FIANNA Fail took Mr Jackie Healy Rae for granted and paid the price, as it saw the colourful Independent take its second seat in South Kerry.
The post election inquest locally and at party headquarters will focus on how the South Kerry strategy was so badly misread. Attempts by Mr Healy Rae to join the ticket with the outgoing TD and party spokesman on justice, Mr John O'Donoghue, and Mr Brian O'Leary, son of the retiring TD, Mr John O'Leary, were rebuffed, and so be decided to go it alone, ending up by taking Mr O'Leary's seat.
After a lifetime in the party, and being a national figure within its organisation, he was deeply hurt when he was refused a nomination. He declared that Fianna Fail had left him rather than he leaving it.
Shouldered high by his cheering supporters at the count centre in Killarney on Saturday night, it was with no small measure of satisfaction that be declared, in a reference to his onetime colleagues: "We have them." Early yesterday morning he addressed several hundred ecstatic supporters in Killarney town centre. They had waited for him in the rain, and he emerged Popelike at the window of the hotel, where the celebrations were in full swing, to promise to work until he dropped for the people of South Kerry.
Mr Healy Rae is no local maverick, breaking party ranks out of pique. He is a tough, intelligent and highly skilled grassroots operator, with a detailed grasp of the nuances of rural politics. He learned his organisational skills while working with the late Neil Blaney, Fianna Fail's legendary by election director of elections in the 1960s.
This was the era of the torch light processions, big rallies and the intensive canvassing that covered every house, and fleets of cars to take voters to the polling stations. Mr HealyRae was part of the team which secured, under Mr Blaney's direction, the bitterly fought South Kerry by election for John O'Leary in 1966, Gerry Collins's election in Limerick West, and Des O'Malley's victory in Limerick East.
Over the years, Mr HealyRae continued to serve the party as the South Kerry director of elections, a critical cog in a well oiled machine that delivered two seats. He consolidated his own electoral base when he was elected to Kerry County Council in 1974.
When Mr O'Leary retired, he believed his hour had come, but few within Fianna Fail expected him to go it alone when he failed to secure a nomination. They had not reckoned with Mr Healy Rae's determination. He opened a campaign headquarters in Killarney sections of the Fianna Fail organisation came to his support, and he was backed by others with no political affiliation. Despite being in his 60s albeit with the enthusiasm of a 20 year old - he attracted young voters who were disillusioned with the traditional party system.
He is a wealthy man, a publican and businessman in Kilgarvan.
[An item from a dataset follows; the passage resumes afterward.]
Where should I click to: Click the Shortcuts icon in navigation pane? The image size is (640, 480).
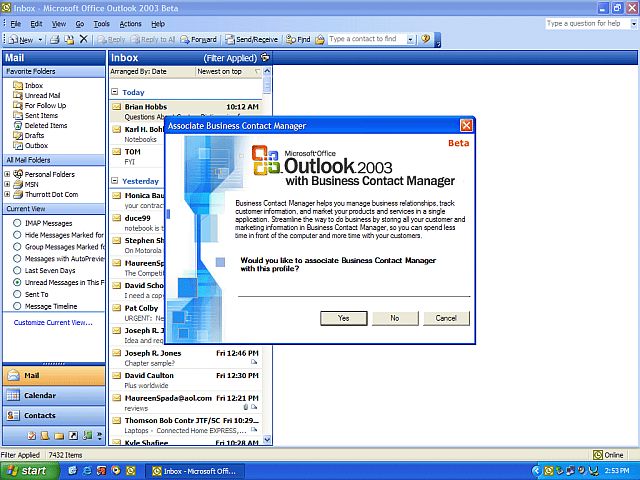[x=73, y=435]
Some local estimates put the cost of his campaign at £30,000. He revived the after Mass speeches, his flamboyant style and powerful oratory attracting the kind of crowds that few other politicians could. Mr Bertie Ahern, on a visit to South Kerry to boost the party's flagging fortunes, noted ruefully the huge volume of national publicity that Mr HealyRae was attracting.
A week before polling day, an opinion poll in The Kerryman gave an indication of the upset that was looming, when it predicted that Fianna Fail would lose its second seat to an Independent, although the focus at the time was more on Mr Breandan Mac Gearailt, from the west Kerry gaeltacht, who had also broken with the party to run.
As the celebrations continued in Killarney, Kilgarvan and elsewhere throughout his sprawling constituency, Mr HealyRae made it clear that his support in a hung Dail would come at a price.
"Fianna Fail can come looking for my support on their knees, and they will give me what I am looking for before I will toe the line with them," he declared. "Before I will talk about backing anybody to be Taoiseach, I want him to say what he will do for the people of South Kerry who elected me with a massive vote." Mr HealyRae, with his booming voice, distinctive hat and colourful shirts and ties, will now become a familiar figure in the Dail, sitting on the Independent benches next to Mr Harry Blaney, brother of his old political mentor.
At the start of the campaign, he warned Fianna Fail that it would yet dance to his music, believing that it needed him more than than be needed the party. He might well be proved right. Fianna Fail will take him for granted again at its peril.